Dalla posta alla farmacia, fino alla ricerca di prodotti particolari, come lievito e cibo per animali. Sono le motivazioni fornite dai cittadini fermati in strada, lontani chilometri dalle proprie abitazioni, dagli agenti della polizia locale di Roma Capitale. Persone sorprese in giro senza motivo, che hanno inventato scuse al momento, perché provenienti anche da quartieri differenti della città, non rispettando il decreto del Governo, che limita gli spostamenti ai soli necessari, e comunque nei pressi della propria abitazione, per far fronte all'emergenza coronavirus.

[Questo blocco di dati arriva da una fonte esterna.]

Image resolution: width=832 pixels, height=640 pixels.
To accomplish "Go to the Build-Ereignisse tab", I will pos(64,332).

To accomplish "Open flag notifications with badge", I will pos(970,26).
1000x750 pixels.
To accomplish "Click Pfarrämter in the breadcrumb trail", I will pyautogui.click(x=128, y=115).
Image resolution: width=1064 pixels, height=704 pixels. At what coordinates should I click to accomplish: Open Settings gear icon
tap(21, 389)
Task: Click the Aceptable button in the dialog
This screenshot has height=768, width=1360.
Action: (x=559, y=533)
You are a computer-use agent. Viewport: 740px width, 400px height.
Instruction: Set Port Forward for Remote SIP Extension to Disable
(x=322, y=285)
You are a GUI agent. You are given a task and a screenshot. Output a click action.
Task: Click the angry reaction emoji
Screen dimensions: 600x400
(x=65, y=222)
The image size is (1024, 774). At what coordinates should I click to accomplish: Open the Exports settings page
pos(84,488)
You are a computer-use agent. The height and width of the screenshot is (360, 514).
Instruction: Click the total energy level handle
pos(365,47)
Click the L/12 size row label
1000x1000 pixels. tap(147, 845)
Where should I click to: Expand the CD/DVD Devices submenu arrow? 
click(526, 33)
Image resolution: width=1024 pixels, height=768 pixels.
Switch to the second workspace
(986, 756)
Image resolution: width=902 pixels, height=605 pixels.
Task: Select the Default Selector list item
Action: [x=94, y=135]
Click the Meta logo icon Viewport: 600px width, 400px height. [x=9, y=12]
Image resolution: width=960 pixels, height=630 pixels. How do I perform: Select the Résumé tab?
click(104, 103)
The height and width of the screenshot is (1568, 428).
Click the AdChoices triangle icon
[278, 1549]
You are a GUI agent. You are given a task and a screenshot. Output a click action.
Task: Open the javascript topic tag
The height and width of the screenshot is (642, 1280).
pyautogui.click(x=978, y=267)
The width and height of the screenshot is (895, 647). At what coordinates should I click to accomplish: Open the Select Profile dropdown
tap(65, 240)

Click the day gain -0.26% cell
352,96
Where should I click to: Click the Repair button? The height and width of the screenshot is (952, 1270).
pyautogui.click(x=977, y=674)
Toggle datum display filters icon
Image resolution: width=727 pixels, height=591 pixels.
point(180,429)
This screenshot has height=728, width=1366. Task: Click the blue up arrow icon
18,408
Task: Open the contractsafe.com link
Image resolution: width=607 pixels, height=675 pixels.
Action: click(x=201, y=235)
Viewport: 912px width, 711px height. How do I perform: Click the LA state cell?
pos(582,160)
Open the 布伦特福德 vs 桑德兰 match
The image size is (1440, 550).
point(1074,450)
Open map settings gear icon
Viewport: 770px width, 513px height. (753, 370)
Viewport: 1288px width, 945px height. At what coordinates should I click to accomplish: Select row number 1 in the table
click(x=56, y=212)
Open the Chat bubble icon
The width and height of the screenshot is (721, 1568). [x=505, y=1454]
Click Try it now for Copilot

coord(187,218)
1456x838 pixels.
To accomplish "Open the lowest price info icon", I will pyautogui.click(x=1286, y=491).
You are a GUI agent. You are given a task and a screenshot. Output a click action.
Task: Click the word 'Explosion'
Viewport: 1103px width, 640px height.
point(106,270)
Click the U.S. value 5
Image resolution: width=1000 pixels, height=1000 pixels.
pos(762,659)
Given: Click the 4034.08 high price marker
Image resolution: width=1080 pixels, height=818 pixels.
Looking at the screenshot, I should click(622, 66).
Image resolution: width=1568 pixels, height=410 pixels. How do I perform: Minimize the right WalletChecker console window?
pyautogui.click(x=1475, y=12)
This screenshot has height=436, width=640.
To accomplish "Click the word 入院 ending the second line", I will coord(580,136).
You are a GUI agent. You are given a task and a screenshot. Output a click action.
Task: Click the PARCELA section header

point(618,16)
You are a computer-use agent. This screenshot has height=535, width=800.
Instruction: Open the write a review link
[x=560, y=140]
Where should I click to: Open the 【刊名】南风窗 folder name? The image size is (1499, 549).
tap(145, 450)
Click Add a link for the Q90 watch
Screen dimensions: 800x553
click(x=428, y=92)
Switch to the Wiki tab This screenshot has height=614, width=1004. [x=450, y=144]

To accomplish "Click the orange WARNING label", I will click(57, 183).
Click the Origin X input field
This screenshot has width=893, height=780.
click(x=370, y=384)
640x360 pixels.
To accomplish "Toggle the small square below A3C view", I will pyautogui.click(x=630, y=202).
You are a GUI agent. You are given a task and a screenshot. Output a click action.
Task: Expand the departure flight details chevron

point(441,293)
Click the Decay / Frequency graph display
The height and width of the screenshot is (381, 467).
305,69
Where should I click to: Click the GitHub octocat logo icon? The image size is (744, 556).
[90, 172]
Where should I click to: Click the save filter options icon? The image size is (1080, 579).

La ricerca delle carote per il coniglio

Un episodio particolare riguarda una donna fermata dai vigili urbani mentre si trovava a piedi, per i controlli nell’area del capolinea. "Cerco carote per il mio coniglio" ha detto agli agenti, spiegando il motivo per il quale si era allontanata dalla sua abitazione in via Cristoforo Colombo. Un'altra cittadina invece, sorpresa alla fermata del bus in zona Aurelia, ha dichiarato ai vigili di trovarsi lì perché era andata a gettare l'immondizia. Entrambe sono state multate perché fuori casa senza un valido motivo.

Viaggiare in autobus per sfuggire ai controlli

Alcuni cittadini sono stati sorpresi mentre viaggiavano a bordo degli autobus, nella convinzione che, così facendo, sarebbero sfuggiti ai controlli. Ma i vigili urbani stanno svolgendo controlli anche a bordo dei mezzi, come avvenuto ieri in zona Boccea su alcune linee Atac, o al capolinea di circonvallazione Cornelia, per verificare che vengano rispettate le regole a tutela della salute pubblica. Gli agenti hanno inoltre chiuso due banchi di prodotti alimentari e multato i gestori che erano intenti a vendere su strada. Solo ieri sono 90 le infrazioni riscontrate dalle pattuglie, che hanno eseguito circa 19mila accertamenti sia sugli spostamenti di veicoli che di persone a piedi. Oltre 1800, invece, i controlli che hanno interessato le attività commerciali, i parchi e le ville storiche.